All patients underwent laparoscopic decompression of the celiac artery. We observed complications in 3 patients (5,2 %). Postoperatively all patients (100 %) were immediately free of abdominal pain. Doppler sonography showed a marked reduction in celiac blood flow velocity to 70 - 190 cm/s postoperatively (mean 178 cm/s). A return of vessel diameters to normal dimensions was documented by postoperative MR angiography. During a median follow up of 62 months we observed a recurrence of the celiac artery compression in 4 patients (6,9 %).

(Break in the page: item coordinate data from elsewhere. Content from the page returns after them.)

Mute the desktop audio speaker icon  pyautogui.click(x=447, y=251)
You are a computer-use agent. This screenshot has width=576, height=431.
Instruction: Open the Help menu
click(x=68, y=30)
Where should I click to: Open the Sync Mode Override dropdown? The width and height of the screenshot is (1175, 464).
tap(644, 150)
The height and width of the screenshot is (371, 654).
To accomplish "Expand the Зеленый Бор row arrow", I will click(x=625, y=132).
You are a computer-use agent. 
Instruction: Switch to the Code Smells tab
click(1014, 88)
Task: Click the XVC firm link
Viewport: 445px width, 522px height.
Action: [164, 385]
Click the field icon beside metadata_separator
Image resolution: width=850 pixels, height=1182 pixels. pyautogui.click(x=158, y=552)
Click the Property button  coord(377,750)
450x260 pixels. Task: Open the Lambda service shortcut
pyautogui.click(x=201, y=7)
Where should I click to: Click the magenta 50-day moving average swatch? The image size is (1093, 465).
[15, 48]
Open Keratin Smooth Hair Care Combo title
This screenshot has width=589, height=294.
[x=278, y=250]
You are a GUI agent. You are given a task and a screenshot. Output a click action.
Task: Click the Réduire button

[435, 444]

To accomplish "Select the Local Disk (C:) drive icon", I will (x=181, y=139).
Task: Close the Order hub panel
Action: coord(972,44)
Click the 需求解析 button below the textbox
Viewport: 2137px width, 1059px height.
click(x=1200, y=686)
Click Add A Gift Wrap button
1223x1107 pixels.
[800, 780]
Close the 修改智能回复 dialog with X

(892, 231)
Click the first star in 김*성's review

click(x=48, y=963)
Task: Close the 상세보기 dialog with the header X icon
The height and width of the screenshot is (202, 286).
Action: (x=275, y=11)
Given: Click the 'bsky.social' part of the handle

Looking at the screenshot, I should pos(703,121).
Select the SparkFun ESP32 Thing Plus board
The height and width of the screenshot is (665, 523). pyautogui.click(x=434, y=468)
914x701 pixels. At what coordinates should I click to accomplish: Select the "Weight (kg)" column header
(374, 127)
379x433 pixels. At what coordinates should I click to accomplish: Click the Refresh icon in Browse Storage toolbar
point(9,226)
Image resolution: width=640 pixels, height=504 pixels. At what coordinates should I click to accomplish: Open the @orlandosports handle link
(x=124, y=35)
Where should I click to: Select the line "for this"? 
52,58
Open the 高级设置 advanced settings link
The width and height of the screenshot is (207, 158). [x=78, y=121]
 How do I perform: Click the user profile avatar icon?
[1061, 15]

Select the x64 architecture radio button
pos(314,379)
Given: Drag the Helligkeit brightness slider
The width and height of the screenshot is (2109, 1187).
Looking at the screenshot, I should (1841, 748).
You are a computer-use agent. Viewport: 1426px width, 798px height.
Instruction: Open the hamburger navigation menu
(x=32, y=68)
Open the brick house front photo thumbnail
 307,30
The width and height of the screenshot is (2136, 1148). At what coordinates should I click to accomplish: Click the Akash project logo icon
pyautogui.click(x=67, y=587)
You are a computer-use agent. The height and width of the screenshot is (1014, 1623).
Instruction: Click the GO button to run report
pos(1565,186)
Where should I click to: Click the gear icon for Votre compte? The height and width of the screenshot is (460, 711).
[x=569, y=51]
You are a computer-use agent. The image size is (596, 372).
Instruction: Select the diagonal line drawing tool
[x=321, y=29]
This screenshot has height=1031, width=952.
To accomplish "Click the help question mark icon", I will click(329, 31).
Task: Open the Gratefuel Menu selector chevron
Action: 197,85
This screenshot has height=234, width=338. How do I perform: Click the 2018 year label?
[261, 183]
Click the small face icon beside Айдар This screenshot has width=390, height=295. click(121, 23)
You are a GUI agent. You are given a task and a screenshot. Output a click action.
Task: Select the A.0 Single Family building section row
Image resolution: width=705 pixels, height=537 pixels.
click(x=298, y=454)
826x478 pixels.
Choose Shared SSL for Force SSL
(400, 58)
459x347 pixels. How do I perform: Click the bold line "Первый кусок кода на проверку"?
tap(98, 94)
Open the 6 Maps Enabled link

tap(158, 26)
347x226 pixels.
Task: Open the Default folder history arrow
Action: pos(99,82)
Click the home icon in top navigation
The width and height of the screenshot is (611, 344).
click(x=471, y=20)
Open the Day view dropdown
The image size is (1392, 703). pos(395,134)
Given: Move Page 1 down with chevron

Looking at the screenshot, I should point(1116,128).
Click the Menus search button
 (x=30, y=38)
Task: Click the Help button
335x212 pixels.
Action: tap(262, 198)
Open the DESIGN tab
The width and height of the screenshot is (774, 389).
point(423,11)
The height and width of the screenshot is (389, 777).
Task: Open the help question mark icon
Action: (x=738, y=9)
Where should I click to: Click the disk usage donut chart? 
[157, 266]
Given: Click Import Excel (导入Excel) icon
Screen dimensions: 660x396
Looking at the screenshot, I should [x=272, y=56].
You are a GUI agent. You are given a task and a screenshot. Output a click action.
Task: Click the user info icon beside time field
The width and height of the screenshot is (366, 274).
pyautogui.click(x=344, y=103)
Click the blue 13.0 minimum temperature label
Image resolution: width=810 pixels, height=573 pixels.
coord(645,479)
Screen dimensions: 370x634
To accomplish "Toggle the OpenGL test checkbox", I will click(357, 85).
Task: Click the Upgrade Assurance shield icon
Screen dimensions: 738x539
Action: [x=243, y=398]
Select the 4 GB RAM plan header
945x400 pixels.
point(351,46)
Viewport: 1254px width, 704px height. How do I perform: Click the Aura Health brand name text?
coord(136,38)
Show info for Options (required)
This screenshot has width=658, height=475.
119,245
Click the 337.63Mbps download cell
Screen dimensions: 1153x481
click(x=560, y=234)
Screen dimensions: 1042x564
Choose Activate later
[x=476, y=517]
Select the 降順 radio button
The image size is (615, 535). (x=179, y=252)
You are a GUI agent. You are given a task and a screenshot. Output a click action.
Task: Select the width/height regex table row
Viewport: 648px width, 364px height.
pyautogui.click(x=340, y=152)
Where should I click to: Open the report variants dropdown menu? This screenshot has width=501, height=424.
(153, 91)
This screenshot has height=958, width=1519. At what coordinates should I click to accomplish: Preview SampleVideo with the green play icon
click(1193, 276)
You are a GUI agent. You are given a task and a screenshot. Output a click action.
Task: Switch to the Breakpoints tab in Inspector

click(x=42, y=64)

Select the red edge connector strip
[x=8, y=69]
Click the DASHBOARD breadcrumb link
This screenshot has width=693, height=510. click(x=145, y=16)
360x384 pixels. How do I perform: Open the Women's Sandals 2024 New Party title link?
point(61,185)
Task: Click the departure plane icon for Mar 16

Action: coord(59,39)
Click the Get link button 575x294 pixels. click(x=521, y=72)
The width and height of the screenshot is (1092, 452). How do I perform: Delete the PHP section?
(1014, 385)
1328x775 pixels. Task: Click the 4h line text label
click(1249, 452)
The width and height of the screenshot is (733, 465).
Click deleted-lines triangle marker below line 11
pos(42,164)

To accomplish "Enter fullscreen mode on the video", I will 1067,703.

Laparoscopic treatment of celiac artery compression syndrome offers a novel, safe, reliable and, compared to open surgery, less invasive approach. The surgical treatment is indicated in patients with characteristic symptoms and typical findings at Doppler sonography and MRA after exclusion of other abdominal pathologies. The work-up of chronic abdominal pain in children and adolescents should include a color Doppler sonography to look for celiac artery compression.
腹腔动脉压迫综合征(CACS)是一种诊断较少的疾病,其特征为慢性腹痛和自主神经症状。众多作者对手术治疗在腹腔动脉减压中的作用进行了颇具争议的讨论。在首次对成人腹腔镜治疗进行病例报告后,我们开展了这种用于儿童和青少年治疗的新型微创手术。
2005年至2014年间,我们为58例年龄在7至25岁、被诊断为腹腔动脉压迫的患者实施了手术(47例女性,11例男性)。这些患者表现为严重的慢性腹痛、自主神经症状及生活质量下降。多普勒超声显示腹腔动脉血流速度增加,最高可达190 - 450厘米/秒(平均259厘米/秒)。磁共振血管造影显示腹腔动脉呈特征性的钩形外观且有严重的局部压迫。
所有患者均接受了腹腔动脉腹腔镜减压术。我们观察到3例患者(5.2%)出现并发症。术后所有患者(100%)立即腹痛消失。多普勒超声显示术后腹腔动脉血流速度显著降低至70 - 190厘米/秒(平均178厘米/秒)。术后磁共振血管造影记录到血管直径恢复至正常大小。在中位随访62个月期间,我们观察到4例患者(6.9%)腹腔动脉压迫复发。
腹腔镜治疗腹腔动脉压迫综合征提供了一种新型、安全、可靠且与开放手术相比侵入性较小的方法。在排除其他腹部病变后,对于有特征性症状以及多普勒超声和磁共振血管造影有典型表现的患者,应进行手术治疗。儿童和青少年慢性腹痛的检查应包括彩色多普勒超声以查找腹腔动脉压迫情况。